GIVEN INSTRUCTION
Rewrite the passage of the pandas tutorial from "For more information" to "analysis and manipulation.", changing "folder" to "directory".

Download the Titanic data#

For this page and the ones that follow, we will be working with the Titanic dataset. The full dataset can be found on Kaggle, but we will only be using the training data, which we have made available here.

To follow the exercises and use the code exactly as written below, you will need to download the data and place it in a folder called ‘data’ in the same directory as your Jupyter notebook. In other words, the folder where your notebook is located should contain a subfolder named ‘data’, which holds the file ‘titanic.csv’.


Import Pandas#

# This line imports the pandas library and aliases it as 'pd'.

import pandas as pd

Current working directory#

The %pwd command (print working directory) is known as a “magic command” in Jupyter Notebook.
You can read more about magic commands here.

It is used to display the current working directory (cwd) within the notebook environment.

This is the folder where the Jupyter Notebook is running.
Understanding the current working directory is important for file operations like reading and writing files.

%pwd

Creating a DataFrame from a CSV file#

CSV (Comma Separated Values) is a simple file format used to store tabular data, such as a spreadsheet or database.

See also

For more information on working with CSV files in Python, see GeeksforGeeks.

The pd.read_csv() function is used to read the data from the file ‘data/titanic.csv’.

The file is located in the ‘data’ directory, relative to the current working directory.
I.e., in the folder where your notebook is located, you should have a folder named ‘data’ containing the file ‘titanic.csv’.

The resulting DataFrame ‘titanic’ contains the dataset, ready for analysis and manipulation.

INFORMATION PROVIDED
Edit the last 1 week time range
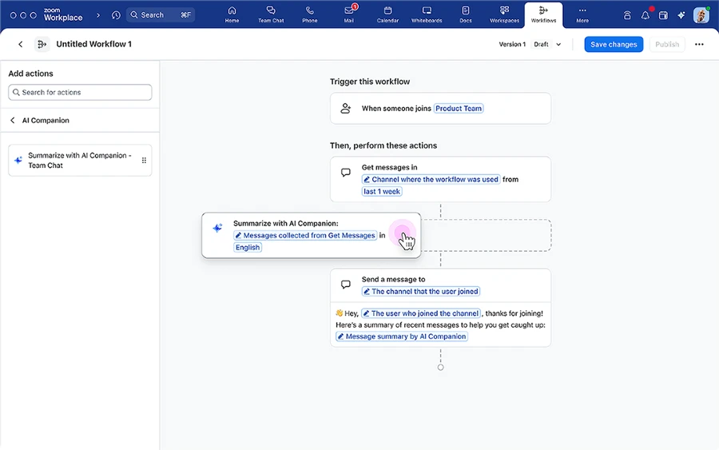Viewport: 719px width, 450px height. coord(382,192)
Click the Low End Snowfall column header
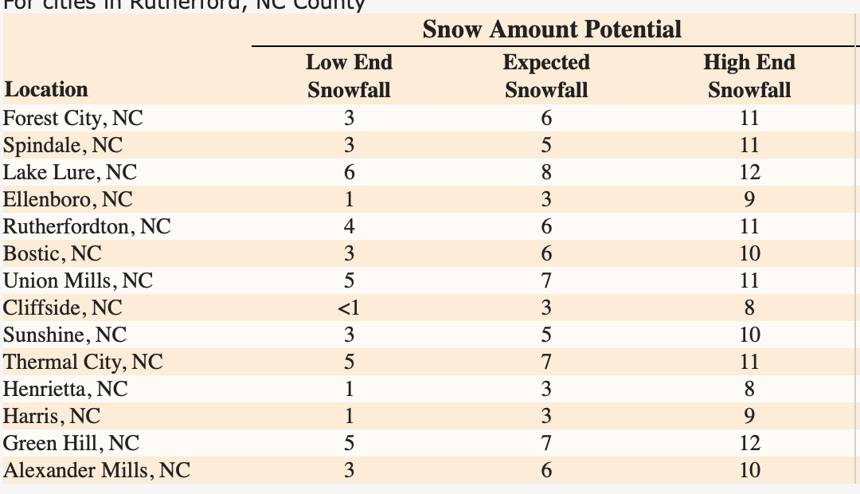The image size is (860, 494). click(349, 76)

---

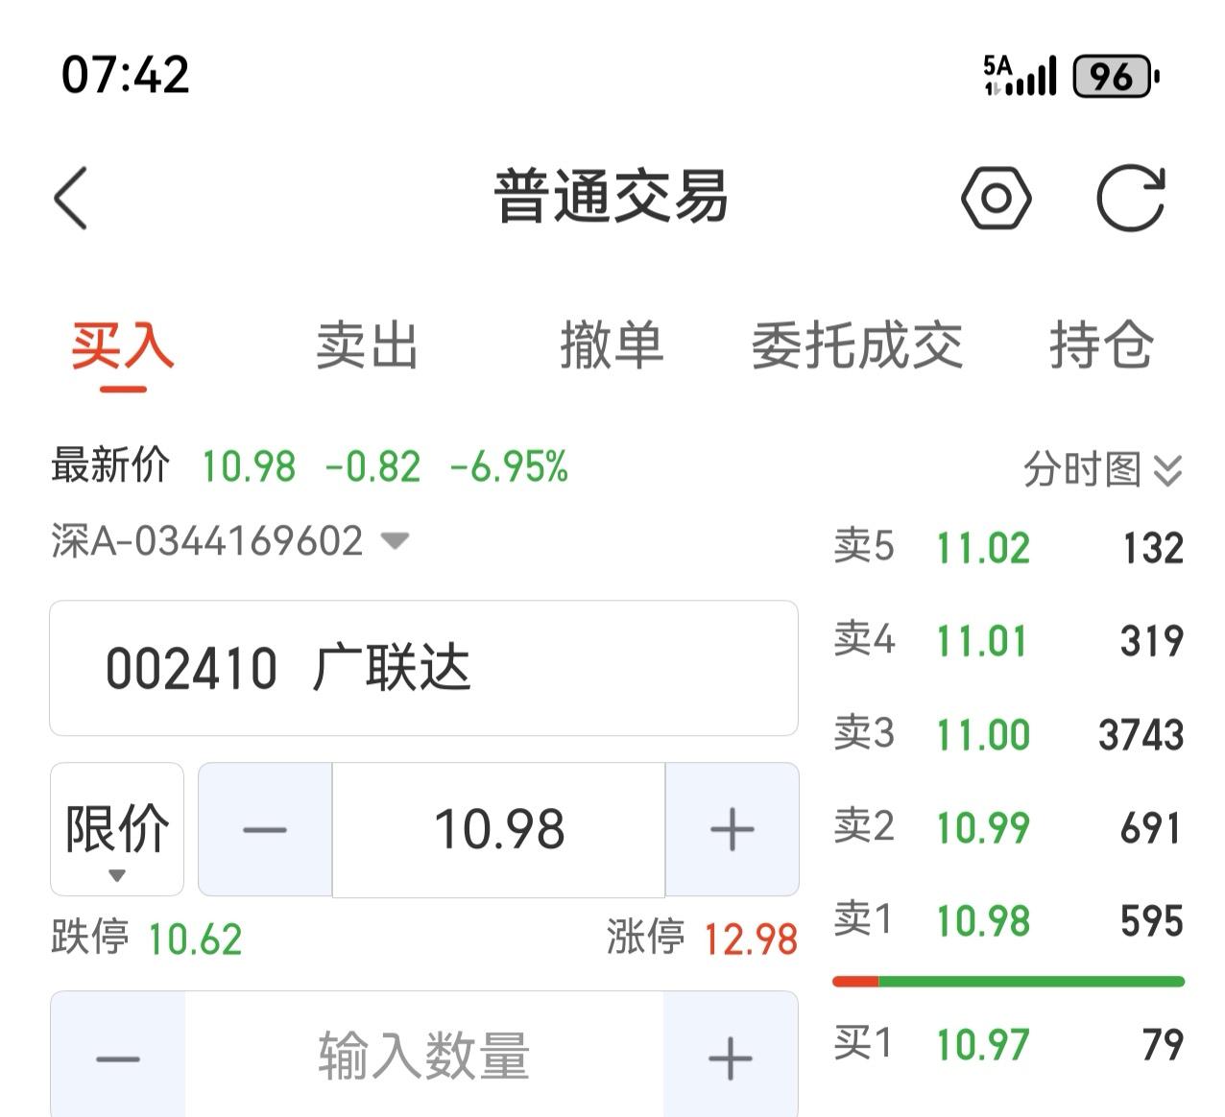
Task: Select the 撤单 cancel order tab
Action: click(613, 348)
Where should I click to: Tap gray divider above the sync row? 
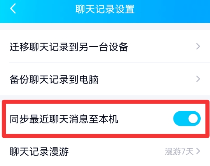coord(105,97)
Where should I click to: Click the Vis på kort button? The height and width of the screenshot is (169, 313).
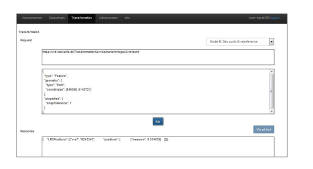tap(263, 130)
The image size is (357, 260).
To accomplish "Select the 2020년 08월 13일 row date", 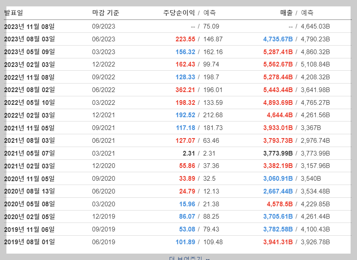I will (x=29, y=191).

---

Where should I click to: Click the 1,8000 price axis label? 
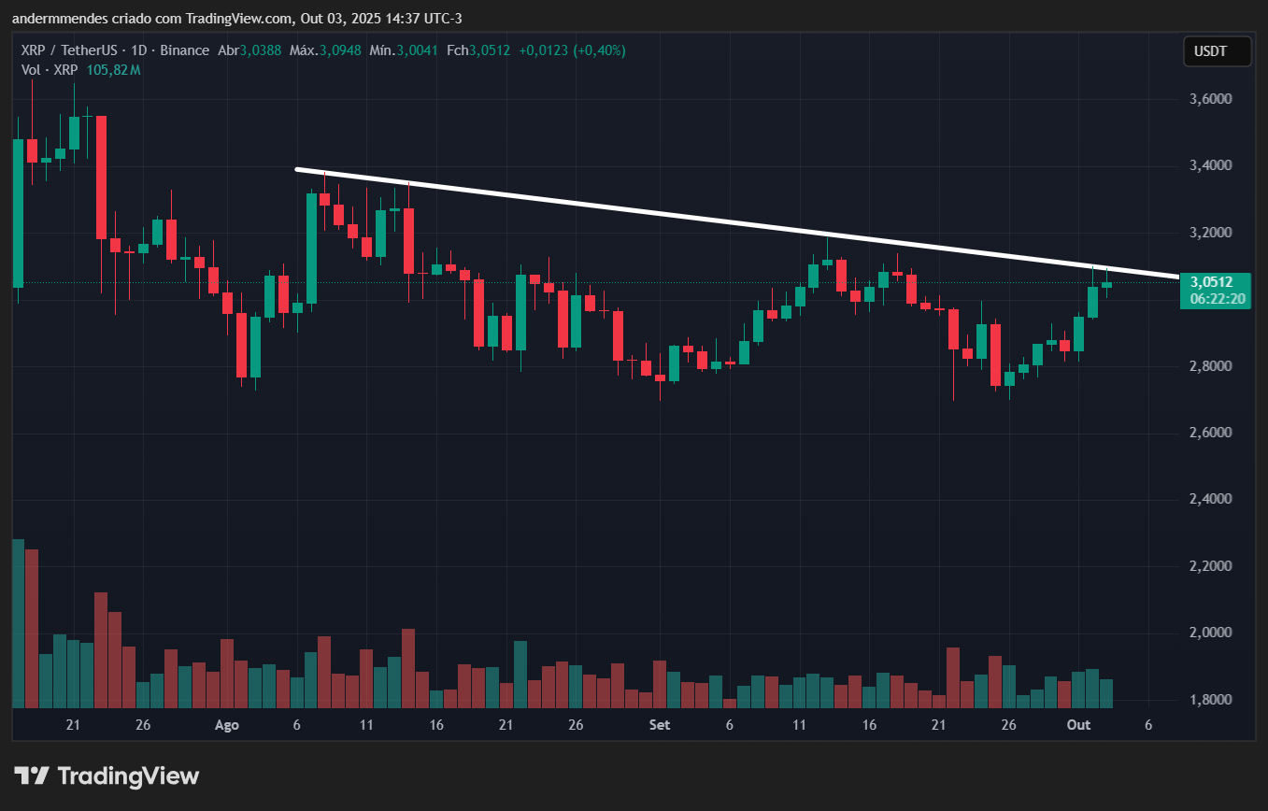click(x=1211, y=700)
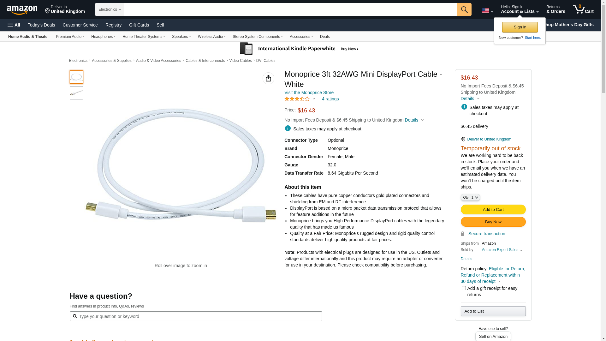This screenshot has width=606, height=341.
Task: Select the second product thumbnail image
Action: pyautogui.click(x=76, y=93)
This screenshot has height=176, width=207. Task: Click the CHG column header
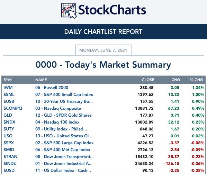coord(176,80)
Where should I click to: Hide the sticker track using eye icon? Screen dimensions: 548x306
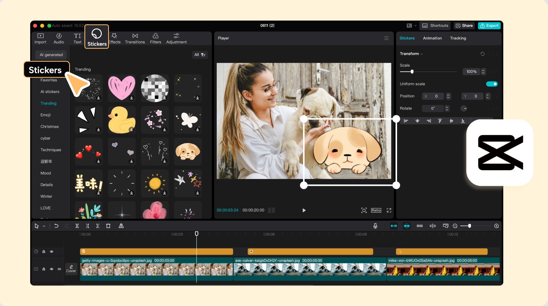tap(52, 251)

COMPLETE ANSWER
For more information on working with CSV files in Python, see GeeksforGeeks.

The pd.read_csv() function is used to read the data from the file ‘data/titanic.csv’.

The file is located in the ‘data’ directory, relative to the current working directory.
I.e., in the directory where your notebook is located, you should have a directory named ‘data’ containing the file ‘titanic.csv’.

The resulting DataFrame ‘titanic’ contains the dataset, ready for analysis and manipulation.